▸ **Try it**: Copy the entries below exactly, but only from the line containing "[Share on Facebook] (193, 222)" through the final line.

▸ **Dataset items**:

------------------------

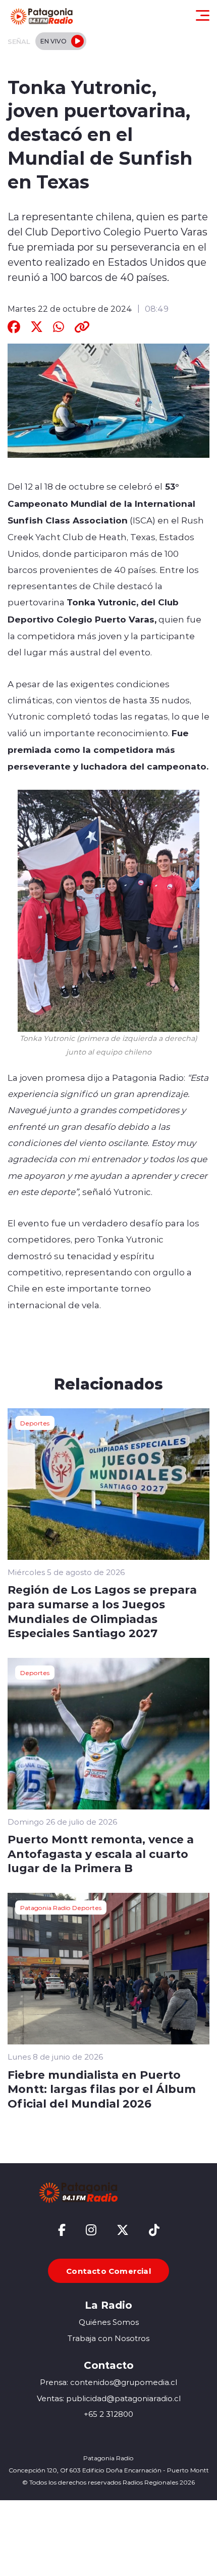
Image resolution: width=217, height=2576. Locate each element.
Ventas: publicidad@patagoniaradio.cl (109, 2398)
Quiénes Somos (109, 2322)
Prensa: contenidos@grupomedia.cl (108, 2382)
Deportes (34, 1423)
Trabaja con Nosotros (108, 2338)
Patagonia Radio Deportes (60, 1907)
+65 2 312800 (108, 2414)
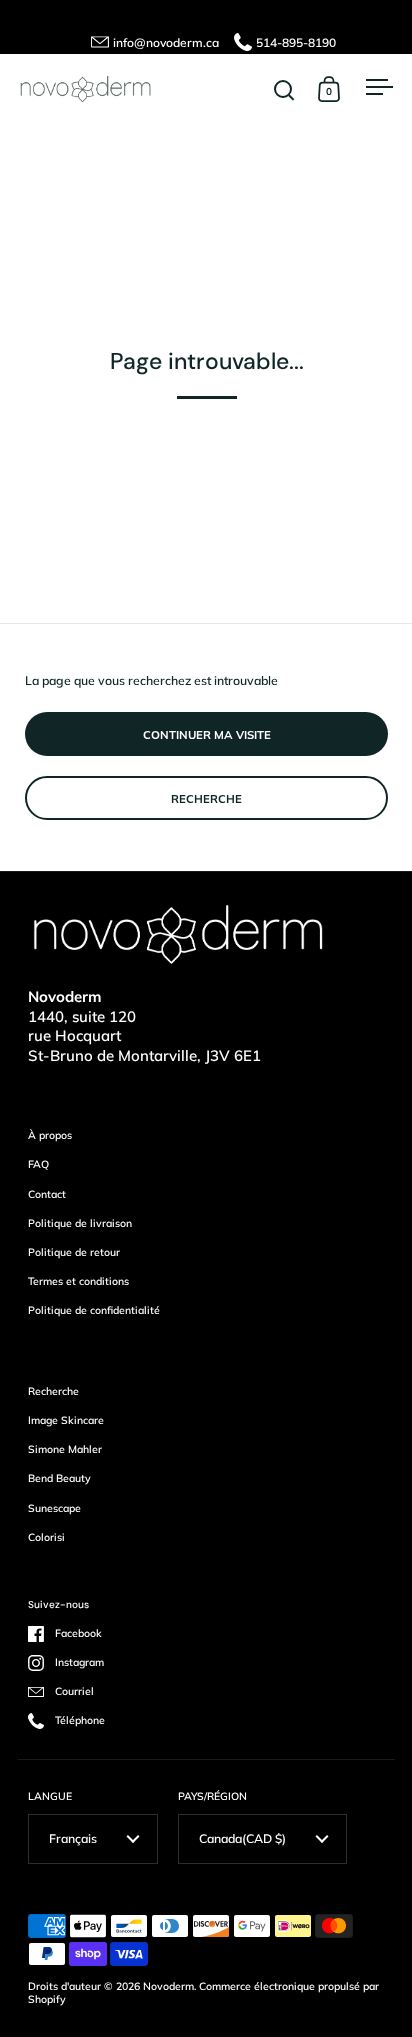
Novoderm (168, 1986)
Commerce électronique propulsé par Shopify (203, 1993)
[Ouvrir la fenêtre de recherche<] (284, 89)
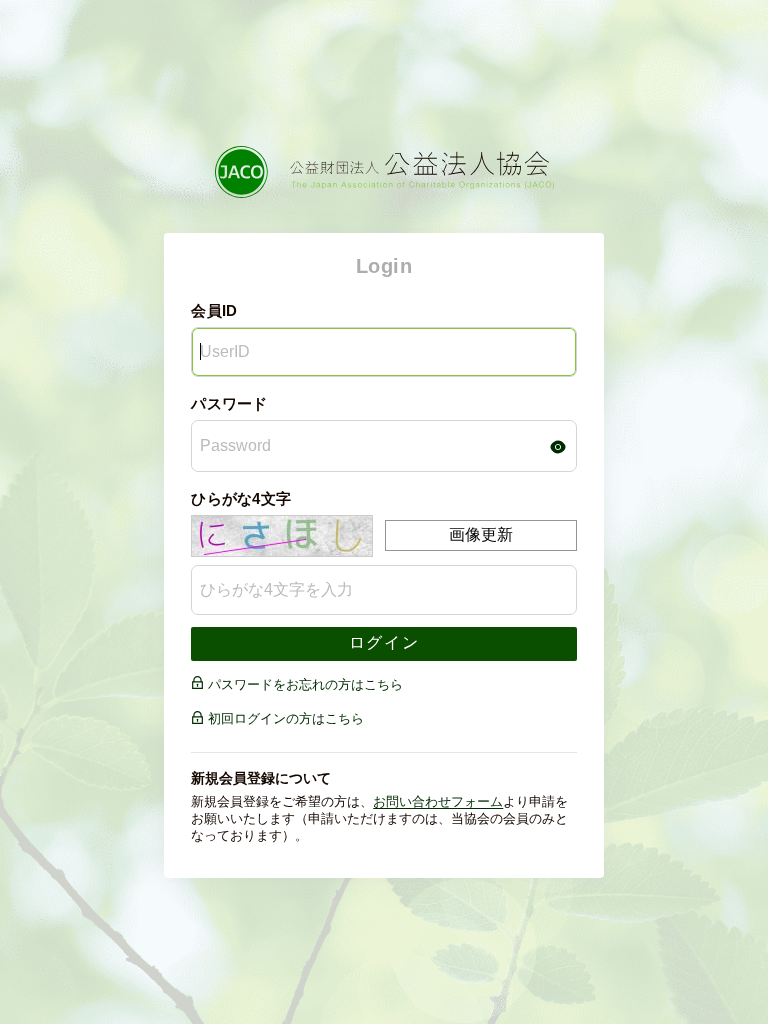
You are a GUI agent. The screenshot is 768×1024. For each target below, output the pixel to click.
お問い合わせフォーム (438, 801)
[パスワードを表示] (558, 447)
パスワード (229, 403)
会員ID (214, 310)
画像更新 (481, 534)
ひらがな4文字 (241, 498)
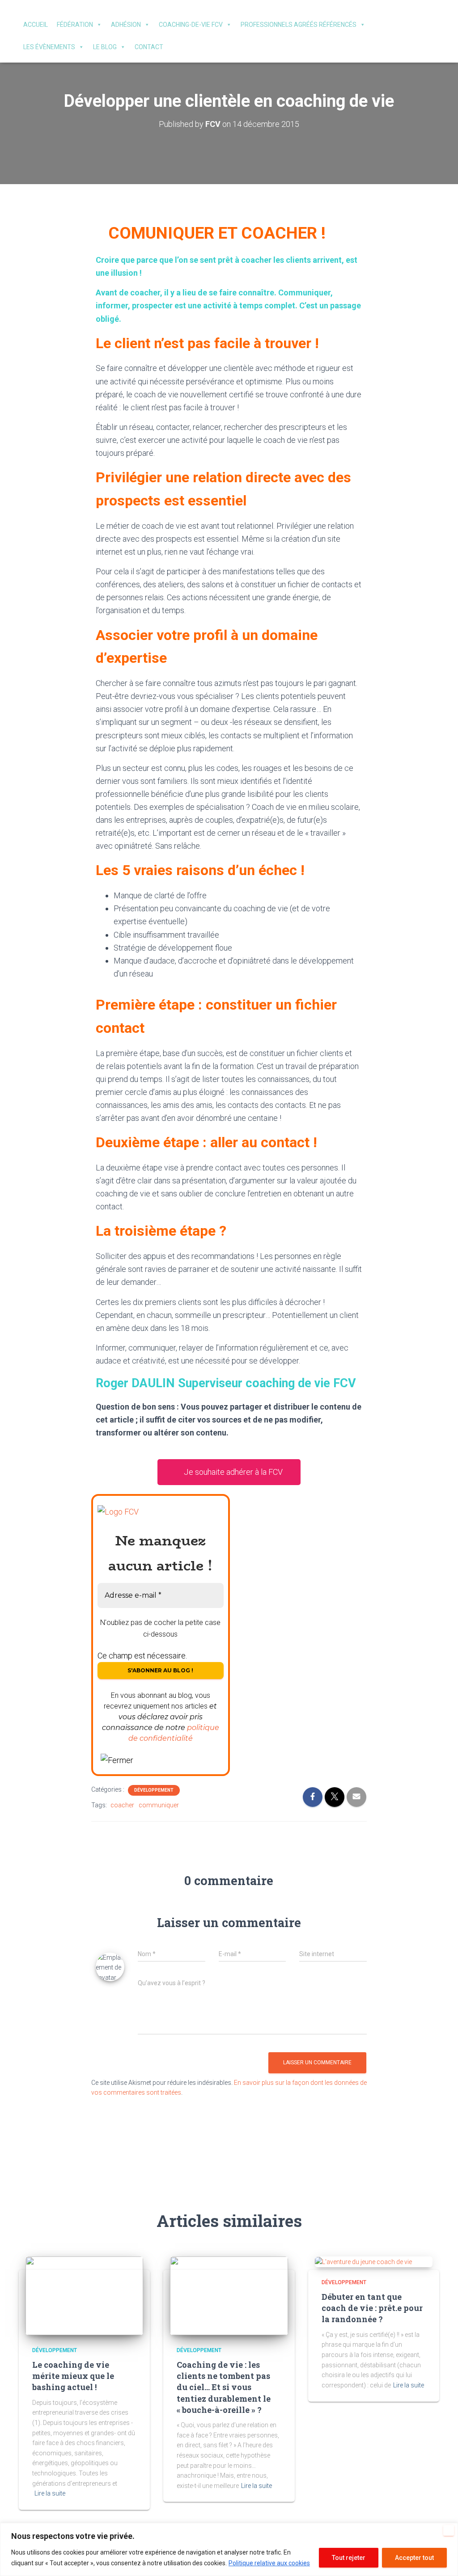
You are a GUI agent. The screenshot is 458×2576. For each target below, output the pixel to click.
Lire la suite (49, 2493)
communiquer (159, 1805)
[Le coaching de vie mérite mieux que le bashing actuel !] (84, 2295)
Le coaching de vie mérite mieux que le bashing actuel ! (73, 2375)
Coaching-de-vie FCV (191, 24)
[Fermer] (448, 2530)
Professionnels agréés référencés (298, 24)
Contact (149, 47)
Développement (154, 1790)
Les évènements (49, 47)
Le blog (105, 47)
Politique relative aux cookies (269, 2563)
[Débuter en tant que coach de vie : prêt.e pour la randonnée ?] (363, 2261)
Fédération (75, 24)
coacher (122, 1805)
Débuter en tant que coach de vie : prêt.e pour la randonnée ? (372, 2307)
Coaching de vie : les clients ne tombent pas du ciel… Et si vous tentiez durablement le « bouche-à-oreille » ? (224, 2387)
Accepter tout (414, 2557)
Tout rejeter (348, 2557)
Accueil (35, 24)
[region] (229, 2549)
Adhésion (126, 24)
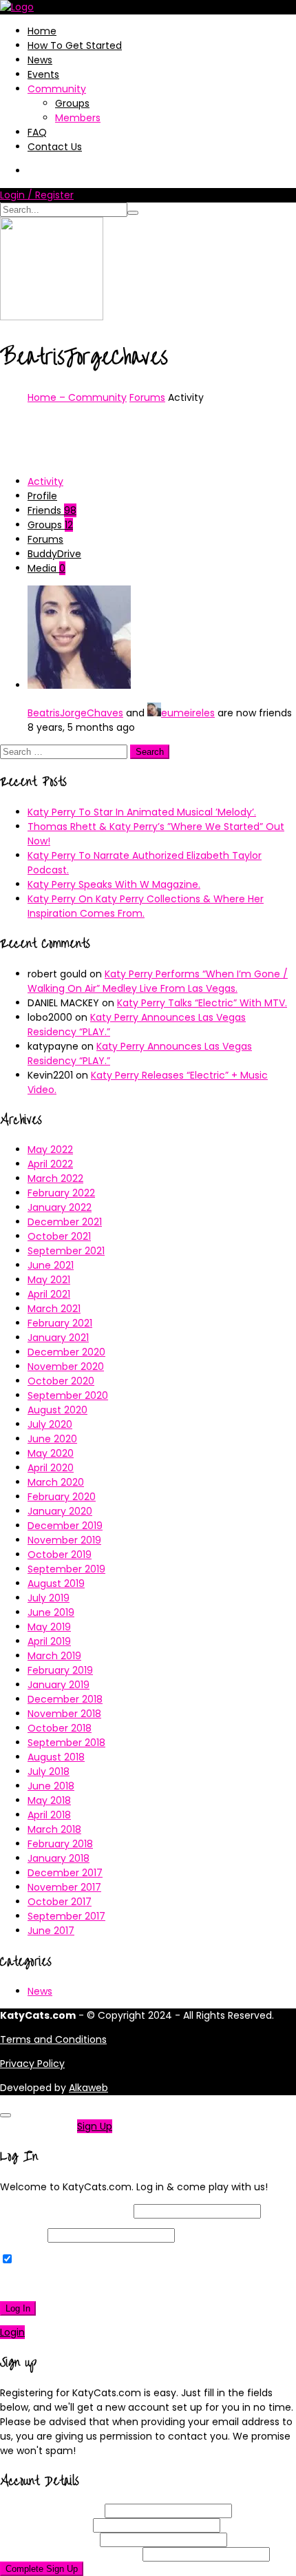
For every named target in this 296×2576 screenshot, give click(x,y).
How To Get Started (75, 45)
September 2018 (66, 1742)
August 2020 (57, 1410)
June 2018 (51, 1786)
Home (42, 31)
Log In (18, 2308)
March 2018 (54, 1829)
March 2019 (54, 1656)
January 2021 (58, 1337)
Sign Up (94, 2126)
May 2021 (49, 1280)
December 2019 (65, 1526)
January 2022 (60, 1207)
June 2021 (51, 1265)
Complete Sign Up (42, 2569)
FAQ (37, 132)
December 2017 (65, 1873)
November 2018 (64, 1714)
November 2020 (66, 1366)
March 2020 (56, 1482)
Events (43, 74)
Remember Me (51, 2260)
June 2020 (52, 1439)
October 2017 (60, 1902)
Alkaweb (88, 2088)
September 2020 (68, 1395)
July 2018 (49, 1771)
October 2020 (61, 1381)
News (40, 60)
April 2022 (50, 1164)
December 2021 (65, 1222)
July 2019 (49, 1598)
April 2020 (51, 1468)
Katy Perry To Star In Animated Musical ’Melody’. (142, 812)
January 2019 (58, 1685)
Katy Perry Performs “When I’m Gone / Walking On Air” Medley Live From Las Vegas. (158, 981)
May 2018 (49, 1800)
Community (57, 89)
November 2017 (64, 1887)
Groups (72, 103)
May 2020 (51, 1453)
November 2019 (64, 1540)
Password (22, 2235)
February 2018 (60, 1844)
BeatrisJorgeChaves (75, 713)
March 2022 (55, 1178)
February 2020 (62, 1497)
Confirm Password (70, 2554)
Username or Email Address (65, 2211)
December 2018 (65, 1699)
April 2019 (49, 1641)
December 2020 (66, 1352)
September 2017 (66, 1916)
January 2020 (60, 1511)
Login (12, 2332)
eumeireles (188, 713)
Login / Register (37, 195)
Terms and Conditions (53, 2039)
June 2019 (51, 1612)
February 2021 (60, 1323)
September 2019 (66, 1569)
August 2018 (56, 1757)
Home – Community (77, 397)
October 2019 (60, 1554)
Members (78, 118)
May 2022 (50, 1149)
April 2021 (49, 1294)
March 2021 (54, 1309)
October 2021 (59, 1236)
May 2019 (49, 1627)
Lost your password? (54, 2284)
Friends (52, 510)
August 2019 (56, 1583)
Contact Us (55, 147)
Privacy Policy (32, 2063)
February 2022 (61, 1193)
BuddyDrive (54, 554)
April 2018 (49, 1815)
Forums (147, 397)
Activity (45, 481)
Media (46, 568)
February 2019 (60, 1670)
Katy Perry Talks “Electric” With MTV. (202, 1003)
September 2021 (66, 1251)
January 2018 (58, 1858)
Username (51, 2510)
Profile (42, 496)
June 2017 (51, 1931)
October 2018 (60, 1728)
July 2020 (50, 1424)
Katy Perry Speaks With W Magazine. (114, 884)
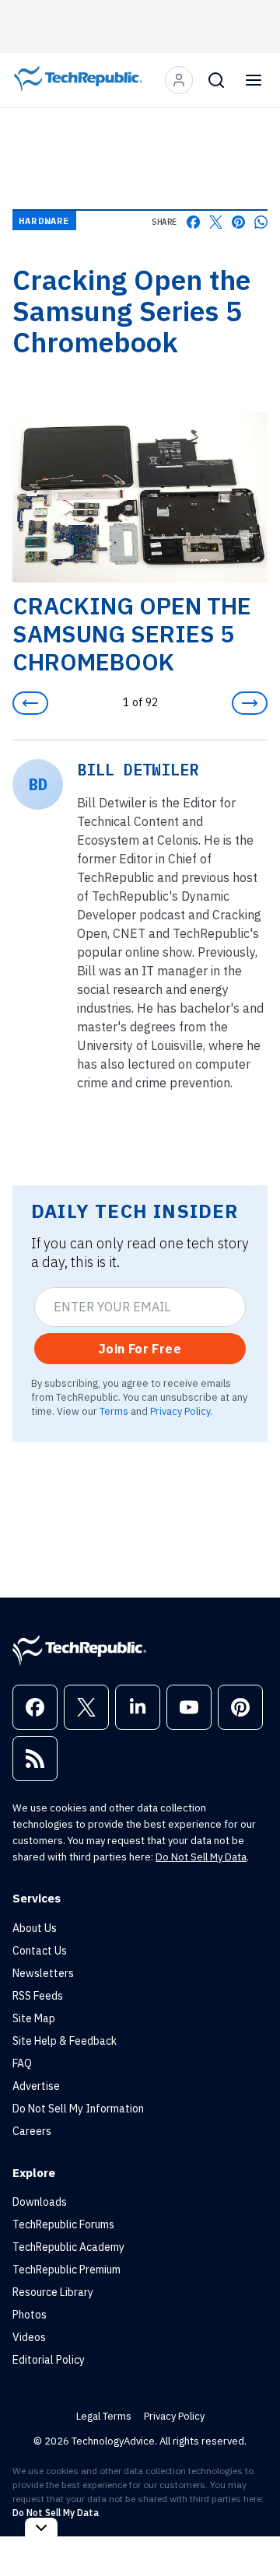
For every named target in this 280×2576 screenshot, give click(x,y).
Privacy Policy (180, 1411)
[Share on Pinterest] (238, 222)
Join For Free (140, 1348)
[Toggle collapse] (41, 2527)
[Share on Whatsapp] (261, 222)
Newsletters (43, 1973)
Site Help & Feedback (64, 2041)
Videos (29, 2337)
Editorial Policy (48, 2360)
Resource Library (52, 2292)
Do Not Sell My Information (78, 2109)
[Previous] (30, 703)
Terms (114, 1411)
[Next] (250, 703)
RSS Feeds (37, 1996)
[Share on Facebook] (193, 222)
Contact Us (39, 1951)
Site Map (33, 2018)
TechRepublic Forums (63, 2224)
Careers (31, 2131)
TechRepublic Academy (68, 2247)
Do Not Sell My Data (201, 1857)
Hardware (44, 220)
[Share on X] (215, 222)
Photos (29, 2315)
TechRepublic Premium (66, 2270)
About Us (34, 1928)
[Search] (216, 80)
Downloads (39, 2202)
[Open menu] (254, 80)
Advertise (36, 2086)
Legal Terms (103, 2416)
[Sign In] (179, 80)
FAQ (22, 2063)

------------------------

▸ **Result for this exercise**:
[Share on Facebook] (193, 222)
Contact Us (39, 1951)
Site Map (33, 2018)
TechRepublic Forums (63, 2224)
Careers (31, 2131)
TechRepublic Academy (68, 2247)
Do Not Sell My Data (201, 1857)
Hardware (44, 220)
[Share on X] (215, 222)
Photos (29, 2315)
TechRepublic Premium (66, 2270)
About Us (34, 1928)
[Search] (216, 80)
Downloads (39, 2202)
[Open menu] (254, 80)
Advertise (36, 2086)
Legal Terms (103, 2416)
[Sign In] (179, 80)
FAQ (22, 2063)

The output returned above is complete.